SharedMatrix is a rectangular 2D array of values. Matrix values are a superset of JSON serializable types that includes embedded IFluidHandle references to Fluid object.
The SharedMatrix currently supports the following operations:
insertCols(col, numCols)
/removeCols(col, numCols)
insertRows(row, numRows)
/removeRows(row, numRows)
setCells(row, col, numCols, values)
(values is a 1D array in row-major order)
Insertion / removal operations are reconciled using Fluid sequence semantics, while setCells() uses Fluid map semantics.
The SharedMatrix data structure is comprised of:
- Two 'PermutationVectors', which are used to process row/col insertion and removal ops
- A sparse quadtree-like "physical store" for holding the cell values
The 'PermutationVectors' provide a layer of indirection between the current logical row/col (e.g., R2
) and the [x,y]
coordinate in the physical store where the cell value is stored.
For example, to store the following matrix:
A B C D <- logical col
+--------
1 | . . . 3
logical row -> 2 | . . . .
3 | 8 . . .
4 | C . . F
The SparseMatrix allocates 3 rows and 2 columns from the physical storage:
0 . . 1 <- column allocs
+--------
0 | . . . 3
. | . . . .
row allocs -> 1 | 8 . . .
2 | C . . F
And writes the cell values to these locations:
0 1 <- physical col
+----
0 | . 3
physical row -> 1 | 8 .
2 | C F
The next row/column to be inserted is assigned the next available physical address, regardless of where the row/col was logically inserted. Deleted rows/cols are recycled after clearing the physical store.

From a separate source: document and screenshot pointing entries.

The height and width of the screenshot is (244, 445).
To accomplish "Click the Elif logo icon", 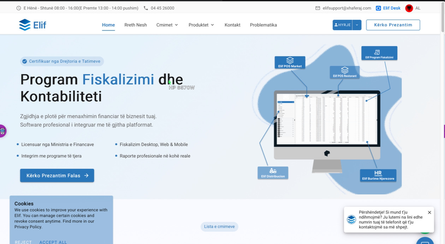I will [x=25, y=25].
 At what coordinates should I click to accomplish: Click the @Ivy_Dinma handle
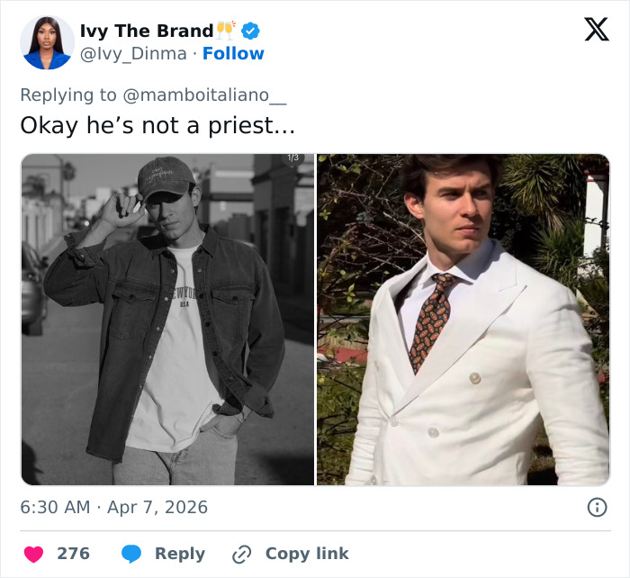pyautogui.click(x=134, y=54)

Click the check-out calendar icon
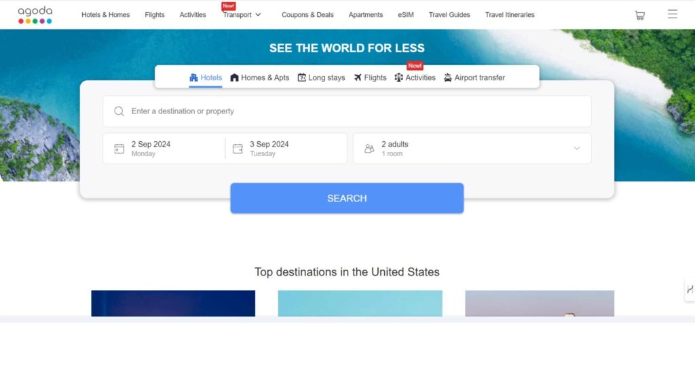point(238,149)
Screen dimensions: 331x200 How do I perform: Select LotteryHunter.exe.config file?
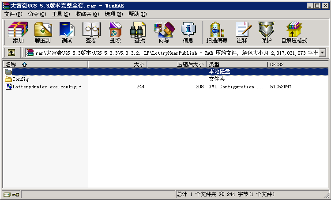[44, 87]
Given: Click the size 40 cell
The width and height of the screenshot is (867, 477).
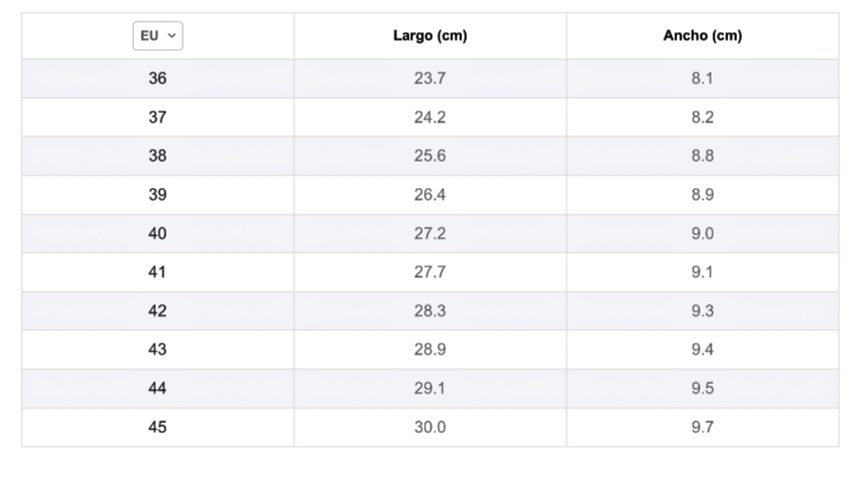Looking at the screenshot, I should click(x=158, y=233).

This indirection between logical row/col and storage row/col provides three functions:
- It is used to elide empty rows & cols, increasing the storage density.
- It avoids copying cell values when rows/cols are inserted and removed (just the logical -> storage vector is updated).
- It enables us to "time-travel" to previous matrix versions when reconciling ops from remote clients.
To support reconciliation, we use a MergeTree for each PermutationVector. MergeTree is a B-Tree of order 7 that temporarily maintains some extra metadata to reconcile ops while they are within the current collab window.
Cell data is stored in a quadtree-like data structure that is a recursive subdivision of 16x16 tiles. The implementation leverages Morton coding to implement this as a cascade of fast 1D array accesses.
const keyHi = r0c0ToMorton2x16(row >>> 16, col >>> 16);
const keyLo = r0c0ToMorton2x16((row << 16) >>> 16, (col << 16) >>> 16);
const level0 = this.root[keyHi];
if (level0 !== undefined) {
const level1 = level0[byte0(keyLo)];
if (level1 !== undefined) {
const level2 = level1[byte1(keyLo)];
if (level2 !== undefined) {
const level3 = level2[byte2(keyLo)];
if (level3 !== undefined) {
return level3[byte3(keyLo)];
}
}
}
}
return undefined; // Empty region
A benefit of storing the cell data in Z-order is that both row-major and col-major traversal benefit from prefetching and cache coherence. Reading/writing to the physical storage along either axis is typically within an order of magnitude compared to sequentially accessing a cache hot native JavaScript array.